Cobus Loots, CEO of Pan African Resources, on delivering sector-leading returns for shareholders. Watch the video here.
Anyone have any details on this "Legacy Gas Contract" that is costing 100+ million / year?
Taking a loss on half my position here as doesn't seem to be going anywhere.
Will buy back in a week or so before the next trading update. The city clearly has no confidence in Centrica
I still believe this share is undervalued. The cash flow / market cap ratio suggest a share price of at least 85p by industry averages, and BG is the market leader in a lot of respects, with very little net debt.
But it just can't seem to break 60p. I think the city has lost all confidence in Centrica and probably the energy market in general.
I am going to hold out to see if a crypto / NASDAQ correction pushes some funds towards value investing and if not I think I'll sell and take some other opportunities. Already missed the boat on a couple.
Insight appears to have a broad skillset and some promising client stories. Tempted to allocate a few % of my portfolio here
most of the board are new
Deep into the annual report, free cash flow from operating activities (excl. Direct Energy) was 0.7bn in 2020.
I am sure there have been some accounting measures taken to play down profits this year.
£0.7bn * 12 (industry average P/E) works out about 130p per share
Only way is up from 55p imo
In previous Centrica reports, British Gas consumer has been split out from British Gas Business.
I can't see this split anywhere in the report, it seems to be combined into "British Gas"? I was hoping to see how much the increase in WFH was offset by business closures, in figures.... hmmmm
i've seen a few negative comments about this interview, questioning the strategic direction of the company.
IMO i think the right steps have been made, simplify core business, reduce debt, resolve internal HR structure.
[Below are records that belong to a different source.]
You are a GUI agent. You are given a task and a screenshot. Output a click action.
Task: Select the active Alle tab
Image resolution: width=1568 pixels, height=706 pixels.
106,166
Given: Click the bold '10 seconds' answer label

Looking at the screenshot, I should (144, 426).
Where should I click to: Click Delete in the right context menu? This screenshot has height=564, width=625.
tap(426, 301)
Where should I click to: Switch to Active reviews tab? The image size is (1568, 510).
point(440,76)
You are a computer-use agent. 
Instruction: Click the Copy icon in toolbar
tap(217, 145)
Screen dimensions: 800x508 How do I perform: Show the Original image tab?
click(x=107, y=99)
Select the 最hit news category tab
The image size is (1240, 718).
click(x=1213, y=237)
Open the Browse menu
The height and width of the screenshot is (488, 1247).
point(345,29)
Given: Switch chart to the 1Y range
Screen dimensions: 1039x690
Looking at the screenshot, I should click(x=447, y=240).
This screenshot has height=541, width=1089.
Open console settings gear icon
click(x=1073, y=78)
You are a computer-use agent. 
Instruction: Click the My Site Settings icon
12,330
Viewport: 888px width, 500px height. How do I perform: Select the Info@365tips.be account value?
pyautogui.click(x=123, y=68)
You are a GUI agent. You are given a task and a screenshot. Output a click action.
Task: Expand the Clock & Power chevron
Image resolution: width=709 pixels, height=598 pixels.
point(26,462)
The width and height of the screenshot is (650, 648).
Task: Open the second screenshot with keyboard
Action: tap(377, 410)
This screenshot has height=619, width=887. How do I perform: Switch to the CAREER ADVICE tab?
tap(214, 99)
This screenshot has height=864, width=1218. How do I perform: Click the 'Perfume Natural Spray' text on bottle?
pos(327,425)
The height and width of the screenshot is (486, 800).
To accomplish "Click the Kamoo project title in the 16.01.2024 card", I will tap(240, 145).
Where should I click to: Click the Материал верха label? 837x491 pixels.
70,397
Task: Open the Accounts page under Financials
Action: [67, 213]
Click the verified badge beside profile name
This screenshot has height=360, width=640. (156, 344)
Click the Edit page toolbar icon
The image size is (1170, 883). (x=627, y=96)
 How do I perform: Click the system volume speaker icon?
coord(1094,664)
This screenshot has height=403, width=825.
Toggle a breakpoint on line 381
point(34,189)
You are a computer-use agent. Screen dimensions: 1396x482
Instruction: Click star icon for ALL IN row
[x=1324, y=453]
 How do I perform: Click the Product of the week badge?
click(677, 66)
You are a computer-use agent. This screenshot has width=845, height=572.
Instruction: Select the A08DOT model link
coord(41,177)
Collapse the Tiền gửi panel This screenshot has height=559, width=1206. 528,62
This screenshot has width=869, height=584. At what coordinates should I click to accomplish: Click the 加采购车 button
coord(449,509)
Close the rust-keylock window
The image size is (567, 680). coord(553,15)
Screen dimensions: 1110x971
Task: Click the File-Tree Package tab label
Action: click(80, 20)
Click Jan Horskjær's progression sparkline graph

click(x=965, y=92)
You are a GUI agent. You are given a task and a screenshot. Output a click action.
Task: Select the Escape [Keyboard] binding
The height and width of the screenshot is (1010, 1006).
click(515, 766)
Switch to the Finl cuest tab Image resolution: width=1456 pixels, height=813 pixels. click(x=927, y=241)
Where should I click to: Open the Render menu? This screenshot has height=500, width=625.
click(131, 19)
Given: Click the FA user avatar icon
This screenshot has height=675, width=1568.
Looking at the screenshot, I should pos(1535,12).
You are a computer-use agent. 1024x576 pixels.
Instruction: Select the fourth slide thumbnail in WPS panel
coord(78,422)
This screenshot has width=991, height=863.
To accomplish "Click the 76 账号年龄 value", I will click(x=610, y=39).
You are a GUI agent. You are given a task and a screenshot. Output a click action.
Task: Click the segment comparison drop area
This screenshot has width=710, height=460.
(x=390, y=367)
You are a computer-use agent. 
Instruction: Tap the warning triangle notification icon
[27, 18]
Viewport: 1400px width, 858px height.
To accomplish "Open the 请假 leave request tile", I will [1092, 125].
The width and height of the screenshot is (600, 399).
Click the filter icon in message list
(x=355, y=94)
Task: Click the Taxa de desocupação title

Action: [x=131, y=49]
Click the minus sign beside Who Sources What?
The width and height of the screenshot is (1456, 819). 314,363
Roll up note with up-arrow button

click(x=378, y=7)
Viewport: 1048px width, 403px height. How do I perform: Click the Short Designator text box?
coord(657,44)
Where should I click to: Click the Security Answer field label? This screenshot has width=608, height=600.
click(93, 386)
Once this is done we are left with a profitable (!) business with capital capacity to expand into new markets. I don't think anyone knows what will become the cash cow for green energy, but exploring hydrogen & EV infrastructure is a good start at this stage.
Any other thoughts on what the strategic direction could be?
any update?
Surely this winter must be seeing significant increases in residential energy usage compared to usual.
Literally millions of households are using heating and electricity for an extra 8 hours/day, compared to previous years of being in schools and offices (which must be much more efficient, 50 individual homes vs 50 people in one office).
I expect energy companies to downplay this somewhat, but it still should be noticeable in the results. Has anybody seen results from other utilities?
Agreed there are problems, but IMO they were known about and priced in to the share price pre-covid. (80-90p)
It feels like new management are addressing business structure and in the last few years there must have been more exits from the market than entrants.
I also think these utility firms are downplaying the benefits from increased residential energy usage this year.
The more I think about it, the more crazy this valuation seems. Centrica have just received £2.6 billion in cash - and its market valuation is only £2.95 billion?! Effectively suggesting the largest energy provider in the UK is only worth 300 million? 2019 adjusted earnings are larger than that! What am I missing here?
No mention of residential energy usage? Can only assume this is due to the fact good news might further fuel current strike action?
The ( price / adjusted EPS ) ratio has averaged about 12 for the last decade or so and is similar across the industry by my basic researching.
If (!!)adjusted EPS is between 6-7p this year that would place centrica at about 80p.
Going forward, lower interest on debt will benefit, but bear in mind we are losing two business units with direct energy and hopefully spirit, meaning the only chance for growth is domestic customer increases.
what you are missing is that no institutional investors want to put any heavy investment into the energy market, and if they do, it will be only for a safe dividend (SSE for example). margin restrictions + price caps + dividend restrictions + threats of nationalisation = scary marketplace for large investment
Im hoping it's because it would be pretty bad timing to release an update suggesting cash flow improvements and a general positive outlook, which would add fuel to the union/strike fire . If it was a negative outlook, I would imagine releasing this would be beneficial to that cause.